De ce fait, The Is the End s’avère une comédie drôlement efficace, opérant sur deux plans : un « gimmick » privilégiant une lecture au niveau du jeu de ses acteurs – persona et personnages des interprètes délibérément confuses – et de nouvelles possibilités humoristiques que cette confusion engendre. Rogen et Goldberg s’en servent cependant pour camoufler leurs francs élans scénaristiques, car le véritable concept de leur film, voire même l'attrait, est dissimulé par l’alléchante idée d’un film d’acteurs où tous ces comédiens que l’on aime tant se joueraient eux-mêmes tandis qu’une fin du monde prématurée prend d’assaut Los Angeles. L’impact de cette comédie réflexive se veut similaire à un bon vieux Abbot & Costello Meet… duquel on aurait gardé le monstre en mystère. En effet, on s’y précipitera pour ses têtes d’affiche moins que pour sa trame narrative dans laquelle Jay Baruchel rend visite à son ami de longue date Seth Rogen pour se retrouver prisonnier de la nouvelle villa de James Franco en plein temps d'apocalypse en compagnie de Jonah Hill, Danny McBride et Craig Robinson.

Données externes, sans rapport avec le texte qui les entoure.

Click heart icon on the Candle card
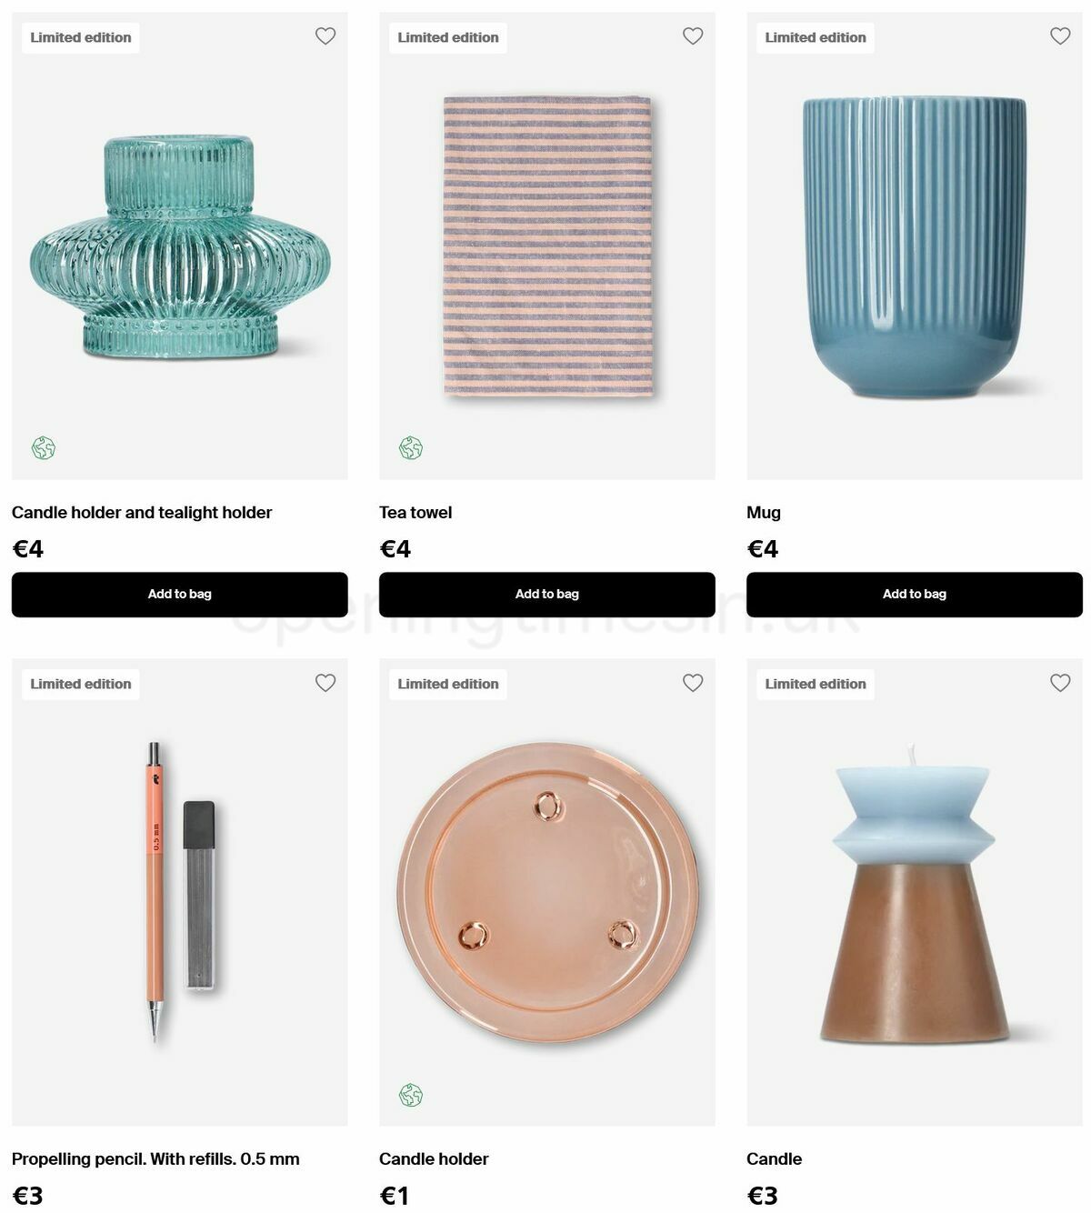 [1060, 683]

This Is the End se révèle, dans les faits, n’être qu’une simple comédie typique de la troupe Goldberg (également dans la lignée des films réalisés par Judd Apatow ou David Gordon Green dans les dernières années)... Ce qui n’est pas une mauvaise chose en soi, car comme la plupart de ces précédentes productions, This Is the End diverti, n’essouffle pas ses gags et fait bon usage de la dynamique unique de ses comédiens. Cela devient particulièrement intéressant lorsqu’on considère que la simple différence ici, est que Goldberg et Rogen n’aient pas pris la peine de se créer des personnages que Baruchel, Franco et compagnie auraient probablement incarnés de manière essentiellement identique. Se libérant d’une contrainte supplémentaire, ils se permettent d’ajouter tout un second niveau de minutions humoristiques où l'aura de ces comédiens est déconstruite sous nos yeux (Michael Cera, dans un caméo inspiré, jouant tout le contraire de ce qu’on attend de lui habituellement par exemple) ou encore parodiée (Jonah Hill, en dandy de Los Angeles, incarne en l’ennemi juré de Jay Baruchel) ou simplement utilisée à bon escient (tel est le cas pour Baruchel, Rogen, Franco, McBride et Robinson, tous excellents sans pour autant surprendre). Voilà un film sur l’amitié entre acteurs qui se développe, un film sur la camaraderie que l’on sent enfin plus tangible que fictive et qui sera paradoxalement mise à l’épreuve dans un manège évoquant une étrange télé-réalité à laquelle on aurait intégré un apocalypse spectaculaire d’images de synthèse pour divertir doublement.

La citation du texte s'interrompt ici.